Mutations in DNase I have been found in several SLE patients.; however, they are uncommon, and only a tiny minority of SLE patients with impaired DNase activity appear to have them (Bodan´o et al. 2006). In the coding sequence, the most common SNP, rs1053874 A/G in DNase I gene, appeared to have very little effect on DNase I function, based on the previous studies (Yasuda et al. 1999; Kishi et al. 2001). Although our study has shown an association between the GA, AA, GA + AA genotypes and A allele of the DNase I rs1053874 A/G SNP and SLE susceptibility, not linked with any clinical/laboratory SLE features and has no relation with DNase I levels. However, DNase I rs1053874 polymorphism was related to the generation of anti-ribonucleoprotein (RNP) and anti-dsDNA antibodies, this is not the case with SLE susceptibility (Bodan´o et al. 2006). The Korean study, on the other hand, discovered a link with autoantibodies but not with a predisposition (Shin et al. 2004). Furthermore, according to a study done by Camicia et al. (2016) in the DNase I gene, the existence of the A allele of the rs1053874 SNP was identified to confer a potential risk for the development of nephropathy and a poorer disease course. This discrepancy may be due to demographic variability, ethnic groups, or technological disparities in antibody detection. Inconsistencies in genetic research are frequently caused by differences in population genetic profiles. The lack of a link between the rs1053874 A/G polymorphism and serum DNase I level was discovered in our investigations. Our findings corroborate the findings of Bodano et al. (2006) who found no link between this variation and serum DNase I levels in the Spanish population.
SLE prediction using univariate and multivariate regression techniques showed genotype “GA + AA” in DNase I rs1053874 A/G SNP and lowered serum DNase I levels were significantly related to SLE susceptibility. Furthermore, we confirmed SNP rs1053874 “GA + AA” and declined DNase I levels were suggested to be independent predictors for SLE susceptibility.
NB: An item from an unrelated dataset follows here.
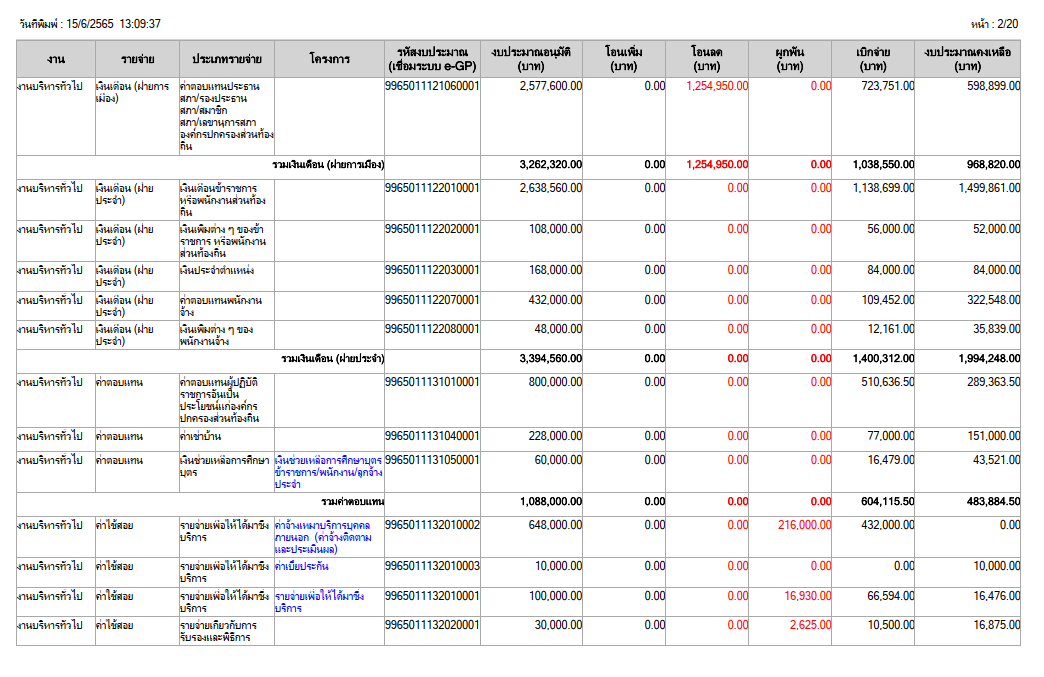The height and width of the screenshot is (677, 1044).
Task: Select the โครงการ column header
Action: [329, 58]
Our current research seems to have some limitations. Because the number of patients studied was so little, large sample studies were required. Furthermore, most of the patients in this study came from Egypt's Delta region. We were unable to gather cases from additional regions to include in our research on how people's place of residence affects their outcomes. Moreover, searching for other SNPs in the DNase I gene will help researchers better comprehend complicated genetic connections and uncover haplotypes.